Delayed cord clamping, defined as waiting 1 to 3 min after birth, has been recommended in Sweden since 2008 . The initial recommendation to hold the baby below or at placenta level for at least 30 sec was abandoned in accordance with results from later studies showing no differences in placental transfusion when the infant was placed on the mother’s chest for skin-to-skin contact [19,20]. However, early studies on placental blood transfusion showed that the position of the placenta was of importance, indicating that the level may be important in some individuals . There are no studies in the literature showing what happens with vascular resistance in the placenta after it has been delivered and the energy supply has stopped, but theoretically, there could be a relaxation of the vessels. Such relaxation may be of greater importance if the placenta is on a lower level than the infant.
In our literature review, we found no scientific evidence that delaying cord clamping beyond the time of the placenta delivery or the cessation of pulsations in the cord has any advantages. In contrast, most of the placental transfusion seems to happen within the first 3 min of age , although uterine contractions seem to benefit placental transfusion, indicating that cord clamping before placenta delivery could decrease placental transfusion .
Even though there are no known benefits to improved placental transfusion, there may be other objectives for not disturbing the infant and mother after birth. Early skin-to-skin contact between mother and child promotes breastfeeding  and, at least in preterm infants, has shown long-term benefits in neurodevelopment and growth, indicating its positive effects [24,25]. Interventions to support skin-to-skin contact are likely to be beneficial for both mother and child. In certain situations, the interruption of the mother-to-infant interaction that is necessary when cutting the cord close to the infant could disturb this important bonding. We argue that clamping the cord close to the placenta would be as safe as clamping it close to the infant. The cord could then be cut shorter at a later time.
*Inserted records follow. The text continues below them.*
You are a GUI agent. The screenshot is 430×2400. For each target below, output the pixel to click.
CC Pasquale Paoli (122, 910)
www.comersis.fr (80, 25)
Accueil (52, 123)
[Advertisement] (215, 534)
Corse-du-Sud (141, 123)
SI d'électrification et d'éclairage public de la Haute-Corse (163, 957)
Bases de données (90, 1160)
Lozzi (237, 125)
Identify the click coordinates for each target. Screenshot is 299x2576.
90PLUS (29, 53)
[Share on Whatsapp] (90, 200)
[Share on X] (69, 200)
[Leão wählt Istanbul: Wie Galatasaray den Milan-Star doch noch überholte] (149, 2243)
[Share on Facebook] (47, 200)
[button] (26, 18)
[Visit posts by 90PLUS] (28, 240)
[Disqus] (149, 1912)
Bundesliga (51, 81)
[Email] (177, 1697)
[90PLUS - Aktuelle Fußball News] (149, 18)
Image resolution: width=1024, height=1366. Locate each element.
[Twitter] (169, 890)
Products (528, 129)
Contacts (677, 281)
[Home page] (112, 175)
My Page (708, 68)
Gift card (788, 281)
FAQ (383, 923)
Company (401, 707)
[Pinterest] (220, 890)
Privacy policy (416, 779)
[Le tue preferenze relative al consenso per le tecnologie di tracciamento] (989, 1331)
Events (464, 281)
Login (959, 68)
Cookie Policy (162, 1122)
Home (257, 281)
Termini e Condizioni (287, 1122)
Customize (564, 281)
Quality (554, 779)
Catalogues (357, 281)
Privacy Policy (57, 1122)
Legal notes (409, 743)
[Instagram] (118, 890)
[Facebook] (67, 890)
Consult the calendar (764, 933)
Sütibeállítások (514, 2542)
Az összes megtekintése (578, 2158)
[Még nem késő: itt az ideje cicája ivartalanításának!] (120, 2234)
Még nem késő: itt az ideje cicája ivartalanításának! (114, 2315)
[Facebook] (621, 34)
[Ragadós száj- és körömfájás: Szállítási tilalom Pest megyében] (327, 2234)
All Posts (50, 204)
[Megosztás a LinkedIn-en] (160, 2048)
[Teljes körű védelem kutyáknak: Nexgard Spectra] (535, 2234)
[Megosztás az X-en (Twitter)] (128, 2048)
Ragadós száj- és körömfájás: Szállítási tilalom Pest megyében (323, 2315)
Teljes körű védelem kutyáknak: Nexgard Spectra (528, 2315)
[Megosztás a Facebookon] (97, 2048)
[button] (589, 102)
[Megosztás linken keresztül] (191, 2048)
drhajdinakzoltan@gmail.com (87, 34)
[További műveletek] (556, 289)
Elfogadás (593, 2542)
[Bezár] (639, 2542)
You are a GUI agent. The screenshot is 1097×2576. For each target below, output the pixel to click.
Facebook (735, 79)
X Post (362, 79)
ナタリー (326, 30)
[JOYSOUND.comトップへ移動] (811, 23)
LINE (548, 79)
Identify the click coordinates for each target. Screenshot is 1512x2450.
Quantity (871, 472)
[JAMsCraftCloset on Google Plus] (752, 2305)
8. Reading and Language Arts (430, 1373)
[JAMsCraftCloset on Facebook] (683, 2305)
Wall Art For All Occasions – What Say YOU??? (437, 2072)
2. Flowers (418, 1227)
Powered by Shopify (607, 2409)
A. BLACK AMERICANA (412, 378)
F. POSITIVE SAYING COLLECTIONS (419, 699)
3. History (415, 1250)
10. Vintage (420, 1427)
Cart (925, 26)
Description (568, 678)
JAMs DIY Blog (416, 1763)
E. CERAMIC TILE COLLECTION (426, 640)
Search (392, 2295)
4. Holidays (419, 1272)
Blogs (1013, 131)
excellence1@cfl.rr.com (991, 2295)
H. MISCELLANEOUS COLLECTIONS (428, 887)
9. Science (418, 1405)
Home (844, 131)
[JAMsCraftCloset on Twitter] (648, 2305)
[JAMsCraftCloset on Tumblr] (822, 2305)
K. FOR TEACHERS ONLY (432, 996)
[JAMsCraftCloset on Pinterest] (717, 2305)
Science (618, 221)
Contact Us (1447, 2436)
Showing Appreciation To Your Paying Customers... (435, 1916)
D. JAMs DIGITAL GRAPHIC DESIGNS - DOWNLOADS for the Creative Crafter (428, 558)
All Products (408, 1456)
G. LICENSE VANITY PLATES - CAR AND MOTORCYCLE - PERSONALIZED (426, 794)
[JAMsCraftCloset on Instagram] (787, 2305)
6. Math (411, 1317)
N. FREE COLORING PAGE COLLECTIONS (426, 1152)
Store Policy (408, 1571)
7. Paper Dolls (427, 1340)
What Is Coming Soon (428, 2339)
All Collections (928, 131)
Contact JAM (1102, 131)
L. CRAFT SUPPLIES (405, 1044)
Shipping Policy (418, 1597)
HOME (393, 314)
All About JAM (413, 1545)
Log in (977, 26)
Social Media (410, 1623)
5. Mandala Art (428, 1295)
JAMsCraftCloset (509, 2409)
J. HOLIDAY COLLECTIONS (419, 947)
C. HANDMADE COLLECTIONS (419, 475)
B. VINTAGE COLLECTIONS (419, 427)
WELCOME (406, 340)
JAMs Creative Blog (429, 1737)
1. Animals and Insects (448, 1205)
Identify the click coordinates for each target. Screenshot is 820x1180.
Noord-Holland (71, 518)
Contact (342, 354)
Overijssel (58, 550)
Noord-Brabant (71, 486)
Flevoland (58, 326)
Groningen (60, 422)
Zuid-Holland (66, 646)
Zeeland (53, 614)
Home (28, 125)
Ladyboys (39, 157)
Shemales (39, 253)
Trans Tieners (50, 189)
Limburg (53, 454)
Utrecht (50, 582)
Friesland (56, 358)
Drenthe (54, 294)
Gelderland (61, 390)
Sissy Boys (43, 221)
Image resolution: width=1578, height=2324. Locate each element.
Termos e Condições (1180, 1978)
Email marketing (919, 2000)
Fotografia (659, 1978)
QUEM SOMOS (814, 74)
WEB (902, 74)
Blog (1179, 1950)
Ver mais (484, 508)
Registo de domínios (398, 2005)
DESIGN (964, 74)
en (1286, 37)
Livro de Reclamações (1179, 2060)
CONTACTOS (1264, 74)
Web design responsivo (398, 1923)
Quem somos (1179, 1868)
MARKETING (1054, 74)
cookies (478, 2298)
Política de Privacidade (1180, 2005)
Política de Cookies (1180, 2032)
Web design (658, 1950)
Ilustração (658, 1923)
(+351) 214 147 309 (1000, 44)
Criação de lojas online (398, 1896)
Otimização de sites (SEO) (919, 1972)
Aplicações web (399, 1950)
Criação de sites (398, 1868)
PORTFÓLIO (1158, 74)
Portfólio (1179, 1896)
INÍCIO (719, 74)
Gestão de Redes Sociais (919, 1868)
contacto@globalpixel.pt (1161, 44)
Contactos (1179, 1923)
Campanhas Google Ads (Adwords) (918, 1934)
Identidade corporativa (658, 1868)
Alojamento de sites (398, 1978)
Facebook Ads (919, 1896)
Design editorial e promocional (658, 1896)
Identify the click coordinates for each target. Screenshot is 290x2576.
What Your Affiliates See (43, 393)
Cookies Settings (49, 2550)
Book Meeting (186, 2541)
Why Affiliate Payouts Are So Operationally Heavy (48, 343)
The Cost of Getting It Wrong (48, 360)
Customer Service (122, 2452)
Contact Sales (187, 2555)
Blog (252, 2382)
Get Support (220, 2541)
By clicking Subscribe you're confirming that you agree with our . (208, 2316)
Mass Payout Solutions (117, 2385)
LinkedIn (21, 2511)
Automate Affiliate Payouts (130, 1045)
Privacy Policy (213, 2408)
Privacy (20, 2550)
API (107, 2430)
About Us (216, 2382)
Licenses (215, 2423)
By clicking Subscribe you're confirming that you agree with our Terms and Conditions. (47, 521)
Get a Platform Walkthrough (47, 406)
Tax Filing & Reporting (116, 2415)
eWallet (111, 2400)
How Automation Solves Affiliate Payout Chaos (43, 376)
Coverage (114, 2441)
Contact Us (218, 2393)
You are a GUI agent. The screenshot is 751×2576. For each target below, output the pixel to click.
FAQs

In cases when parents reject cord clamping, such as in a Lotus birth, it is crucial that the parents are informed about what risks this practice may have, including the risk of large blood loss. If the parents persist in their wish, proper positioning of the placenta after birth may decrease the risk of infant-to-placenta transfusion.
Delayed cord clamping of 1 to 3 min is beneficial for the newborn infant, but there is no evidence that further prolonged delay has any positive effects. This case report shows that waiting too long may even cause dangerous consequences for the newborn infant. Our recommendation is to clamp the cord according to the recommendations, and at the latest on the delivery of the placenta or when cord pulsations have ceased. If the parents reject cord clamping, positioning of the placenta may be of importance.